When to use which: - Use Wang-Mendel for quick baseline - Use MamdaniLearning to improve accuracy

vs ANFIS

ANFIS: - ✅ Learns MF parameters + consequents - ✅ Gradient-based (efficient for continuous) - ❌ Complex implementation - ❌ Requires differentiable MFs

MamdaniLearning: - ✅ Simpler (only learns consequents) - ✅ Works with any MF type - ✅ Interpretable rules - ❌ Doesn't adjust MF shapes

When to use which: - Use MamdaniLearning for interpretability, fixed MFs - Use ANFIS for maximum accuracy, flexible MFs


12. Advanced Usage

Sequential Optimization

# Step 1: Quick initialization with Wang-Mendel
from fuzzy_systems.learning import WangMendelLearning
wm = WangMendelLearning(system, X_train, y_train)
wm.fit()

# Step 2: Fine-tune with MamdaniLearning
learner = MamdaniLearning(system)
learner.fit_rules(X_train, y_train, optimizer='pso',
                 initial_solution_method='random')

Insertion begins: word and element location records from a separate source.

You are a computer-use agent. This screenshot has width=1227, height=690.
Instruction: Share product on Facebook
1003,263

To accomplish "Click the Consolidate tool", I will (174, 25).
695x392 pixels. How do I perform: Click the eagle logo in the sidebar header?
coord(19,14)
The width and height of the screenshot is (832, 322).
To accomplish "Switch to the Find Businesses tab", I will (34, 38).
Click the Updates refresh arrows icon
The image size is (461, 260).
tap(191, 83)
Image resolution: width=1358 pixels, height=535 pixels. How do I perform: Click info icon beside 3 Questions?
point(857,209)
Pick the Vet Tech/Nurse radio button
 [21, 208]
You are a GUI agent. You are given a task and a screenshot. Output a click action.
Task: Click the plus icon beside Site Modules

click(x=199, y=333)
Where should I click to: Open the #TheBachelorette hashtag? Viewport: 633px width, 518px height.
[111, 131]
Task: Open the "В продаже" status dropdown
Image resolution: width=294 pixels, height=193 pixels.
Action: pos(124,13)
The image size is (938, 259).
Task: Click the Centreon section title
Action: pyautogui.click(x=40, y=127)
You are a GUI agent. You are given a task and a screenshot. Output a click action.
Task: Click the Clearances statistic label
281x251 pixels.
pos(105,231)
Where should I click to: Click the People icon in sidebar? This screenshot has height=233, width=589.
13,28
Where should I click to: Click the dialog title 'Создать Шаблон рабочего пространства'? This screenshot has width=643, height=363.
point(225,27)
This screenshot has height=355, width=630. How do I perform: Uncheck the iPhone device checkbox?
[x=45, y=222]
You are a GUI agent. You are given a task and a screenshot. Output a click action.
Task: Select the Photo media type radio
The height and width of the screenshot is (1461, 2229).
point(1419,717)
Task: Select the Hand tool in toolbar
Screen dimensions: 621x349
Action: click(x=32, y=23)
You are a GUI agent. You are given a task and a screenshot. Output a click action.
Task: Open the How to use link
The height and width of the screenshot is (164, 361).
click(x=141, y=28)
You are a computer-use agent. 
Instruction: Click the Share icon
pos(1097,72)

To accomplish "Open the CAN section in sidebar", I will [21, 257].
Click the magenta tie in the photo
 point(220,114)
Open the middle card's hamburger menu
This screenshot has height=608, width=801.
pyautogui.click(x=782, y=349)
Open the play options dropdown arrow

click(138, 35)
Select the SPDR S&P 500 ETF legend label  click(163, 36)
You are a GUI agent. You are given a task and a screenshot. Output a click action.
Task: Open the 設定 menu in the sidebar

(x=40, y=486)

Comparing Multiple Optimizers

results = {}

for opt in ['sa', 'ga', 'pso', 'de']:
    learner = MamdaniLearning(system, verbose=False)
    learner.fit_rules(X_train, y_train, optimizer=opt)
    rmse = learner.score(X_test, y_test)
    results[opt] = rmse
    print(f"{opt.upper()}: RMSE = {rmse:.6f}")

best_opt = min(results, key=results.get)
print(f"\nBest optimizer: {best_opt.upper()}")

References

  • Mamdani, E. H., & Assilian, S. (1975). "An experiment in linguistic synthesis with a fuzzy logic controller." International Journal of Man-Machine Studies, 7(1), 1-13.
  • Kirkpatrick, S., et al. (1983). "Optimization by simulated annealing." Science, 220(4598), 671-680.
  • Holland, J. H. (1992). "Genetic algorithms." Scientific American, 267(1), 66-73.
  • Kennedy, J., & Eberhart, R. (1995). "Particle swarm optimization." IEEE International Conference on Neural Networks.
  • Storn, R., & Price, K. (1997). "Differential evolution–a simple and efficient heuristic for global optimization." Journal of Global Optimization, 11(4), 341-359.